L'indomani mattina, sabato, deve poi recarsi a Teramo per un'altra celebrazione all'Università. Non ci vuole un indovino per capire che è stanco morto, basta sentirlo parlare, fatica quasi a articolare le parole.
Quando la sera rientra ha le occhiaie veramente molto pronunciate e l'aria sfatta. Io lo accolgo scuotendo la testa:

"Così non va, però", gli dico mentre lo aiuto a togliersi il soprabito. La temperatura sta iniziando a scendere.
"Eh", mi risponde, con l'aria però di dire E io che ci posso fare? "Mi faccio una doccia e arrivo".
"Aspetta, ti riempio la vasca da bagno così ti rilassi un po'".
"Tu entri con me?"
"Va bene..."
Apro i rubinetti della vasca e vado in camera a spogliarmi, Giuseppe si sta già svestendo. Andiamo in bagno, ci togliamo la biancheria intima e entriamo in vasca. Mi raccolgo i capelli, entro prima io e faccio sistemare lui davanti a me, in modo che si possa poggiare su di me e rilassarsi. Quasi immediatamente emette un lungo sospiro di rilassamento. Io lo avvolgo con le gambe e con le braccia, carezzandogli mollemente il petto e l'addome, là dove la morbidezza è più evidente.

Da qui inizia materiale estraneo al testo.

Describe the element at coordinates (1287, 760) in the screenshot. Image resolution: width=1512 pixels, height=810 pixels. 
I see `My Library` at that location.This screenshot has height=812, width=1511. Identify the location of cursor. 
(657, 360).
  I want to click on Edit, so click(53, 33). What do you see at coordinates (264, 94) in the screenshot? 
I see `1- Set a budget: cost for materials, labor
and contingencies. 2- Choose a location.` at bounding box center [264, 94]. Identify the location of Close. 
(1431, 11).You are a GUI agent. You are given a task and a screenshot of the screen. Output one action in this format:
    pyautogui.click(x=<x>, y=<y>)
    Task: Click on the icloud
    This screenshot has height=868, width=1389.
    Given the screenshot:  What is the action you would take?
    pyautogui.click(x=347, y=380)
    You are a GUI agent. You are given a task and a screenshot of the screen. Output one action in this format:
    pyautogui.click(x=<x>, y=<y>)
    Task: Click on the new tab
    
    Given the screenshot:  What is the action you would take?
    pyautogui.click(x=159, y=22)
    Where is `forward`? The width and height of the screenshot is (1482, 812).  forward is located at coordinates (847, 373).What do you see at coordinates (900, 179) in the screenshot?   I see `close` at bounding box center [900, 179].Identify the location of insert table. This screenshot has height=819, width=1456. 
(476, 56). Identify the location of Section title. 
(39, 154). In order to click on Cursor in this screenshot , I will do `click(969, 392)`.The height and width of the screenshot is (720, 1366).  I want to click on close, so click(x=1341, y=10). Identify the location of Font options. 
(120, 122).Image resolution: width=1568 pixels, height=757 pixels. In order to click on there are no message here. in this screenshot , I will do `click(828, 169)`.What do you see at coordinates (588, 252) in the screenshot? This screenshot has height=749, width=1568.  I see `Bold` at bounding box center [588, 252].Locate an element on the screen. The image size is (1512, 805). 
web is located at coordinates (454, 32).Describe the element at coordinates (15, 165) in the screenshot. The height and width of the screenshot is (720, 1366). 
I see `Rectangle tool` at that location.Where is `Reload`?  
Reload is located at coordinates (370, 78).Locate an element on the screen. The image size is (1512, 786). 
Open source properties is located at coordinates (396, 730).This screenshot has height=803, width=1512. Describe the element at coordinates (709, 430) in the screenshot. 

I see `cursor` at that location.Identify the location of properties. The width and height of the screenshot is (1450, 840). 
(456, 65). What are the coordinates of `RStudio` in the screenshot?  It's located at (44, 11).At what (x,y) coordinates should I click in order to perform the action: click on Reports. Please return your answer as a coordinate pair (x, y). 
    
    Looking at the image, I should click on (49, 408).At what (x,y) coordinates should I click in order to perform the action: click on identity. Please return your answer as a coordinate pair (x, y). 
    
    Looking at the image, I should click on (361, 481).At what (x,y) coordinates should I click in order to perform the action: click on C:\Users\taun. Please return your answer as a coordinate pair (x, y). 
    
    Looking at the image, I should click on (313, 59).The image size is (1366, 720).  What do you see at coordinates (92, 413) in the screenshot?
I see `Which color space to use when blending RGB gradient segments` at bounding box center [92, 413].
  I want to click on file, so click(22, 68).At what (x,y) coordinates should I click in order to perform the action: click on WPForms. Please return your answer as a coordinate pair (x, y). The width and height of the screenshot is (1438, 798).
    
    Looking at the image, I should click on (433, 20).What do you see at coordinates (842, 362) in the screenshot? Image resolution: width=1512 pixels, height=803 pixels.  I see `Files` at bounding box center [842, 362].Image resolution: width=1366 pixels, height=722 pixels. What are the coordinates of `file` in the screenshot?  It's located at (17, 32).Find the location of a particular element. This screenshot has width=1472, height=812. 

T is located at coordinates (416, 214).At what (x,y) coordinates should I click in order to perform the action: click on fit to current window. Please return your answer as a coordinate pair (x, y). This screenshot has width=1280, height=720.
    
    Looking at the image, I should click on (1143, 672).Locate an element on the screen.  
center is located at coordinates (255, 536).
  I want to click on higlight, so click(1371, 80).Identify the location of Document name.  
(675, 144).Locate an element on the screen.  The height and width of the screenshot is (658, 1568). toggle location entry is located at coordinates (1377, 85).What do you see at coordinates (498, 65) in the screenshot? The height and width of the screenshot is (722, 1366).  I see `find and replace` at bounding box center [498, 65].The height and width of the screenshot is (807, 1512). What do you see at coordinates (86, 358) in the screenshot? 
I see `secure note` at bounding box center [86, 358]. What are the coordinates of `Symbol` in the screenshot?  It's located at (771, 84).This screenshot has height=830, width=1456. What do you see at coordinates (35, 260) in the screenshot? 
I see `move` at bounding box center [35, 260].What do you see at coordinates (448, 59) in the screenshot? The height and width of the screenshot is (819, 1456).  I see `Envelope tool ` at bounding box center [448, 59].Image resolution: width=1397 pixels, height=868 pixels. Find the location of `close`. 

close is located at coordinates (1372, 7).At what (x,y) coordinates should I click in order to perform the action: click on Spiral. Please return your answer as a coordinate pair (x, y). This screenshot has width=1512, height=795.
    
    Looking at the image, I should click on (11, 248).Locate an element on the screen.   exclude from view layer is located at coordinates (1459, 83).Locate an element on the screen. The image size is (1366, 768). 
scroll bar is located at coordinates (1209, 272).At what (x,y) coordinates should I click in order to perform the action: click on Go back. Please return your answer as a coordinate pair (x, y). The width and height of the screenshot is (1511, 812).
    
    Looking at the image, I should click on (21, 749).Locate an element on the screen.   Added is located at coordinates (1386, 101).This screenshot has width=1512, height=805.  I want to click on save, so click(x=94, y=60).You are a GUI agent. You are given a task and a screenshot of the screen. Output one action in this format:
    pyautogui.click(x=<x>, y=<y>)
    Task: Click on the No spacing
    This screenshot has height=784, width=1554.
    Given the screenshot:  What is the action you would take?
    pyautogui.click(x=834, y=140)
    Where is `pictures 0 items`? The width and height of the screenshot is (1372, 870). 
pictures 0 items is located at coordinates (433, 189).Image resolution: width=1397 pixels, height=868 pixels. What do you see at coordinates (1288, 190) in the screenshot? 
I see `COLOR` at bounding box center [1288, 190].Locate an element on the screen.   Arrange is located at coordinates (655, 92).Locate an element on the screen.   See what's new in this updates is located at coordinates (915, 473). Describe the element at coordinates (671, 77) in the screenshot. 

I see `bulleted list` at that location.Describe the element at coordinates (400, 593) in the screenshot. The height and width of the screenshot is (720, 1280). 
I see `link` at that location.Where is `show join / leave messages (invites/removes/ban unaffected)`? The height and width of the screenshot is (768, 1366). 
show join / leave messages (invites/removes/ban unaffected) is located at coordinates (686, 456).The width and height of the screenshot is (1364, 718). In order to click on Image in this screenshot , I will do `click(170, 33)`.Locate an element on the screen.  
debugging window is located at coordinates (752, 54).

"Sembriamo Julia Roberts e Richard Gere, non sei contento? A parte il fatto che questa vasca non è tonda e non è a idromassaggio, tu non sei Richard Gere e io, in tutta evidenza, non sono Julia Roberts".
"Tu sei meglio di Julia Roberts".
Scoppio a ridere.

"Voto dieci per il tentativo. Però posso cantarti "Kiss" di Prince, se vuoi.
You don't have to be beautiful to turn me on
I just need your body, baby, from dusk 'til dawn
".
Le parole della canzone gliele sussurro dietro l'orecchio, mentre gli bacio il collo bagnato.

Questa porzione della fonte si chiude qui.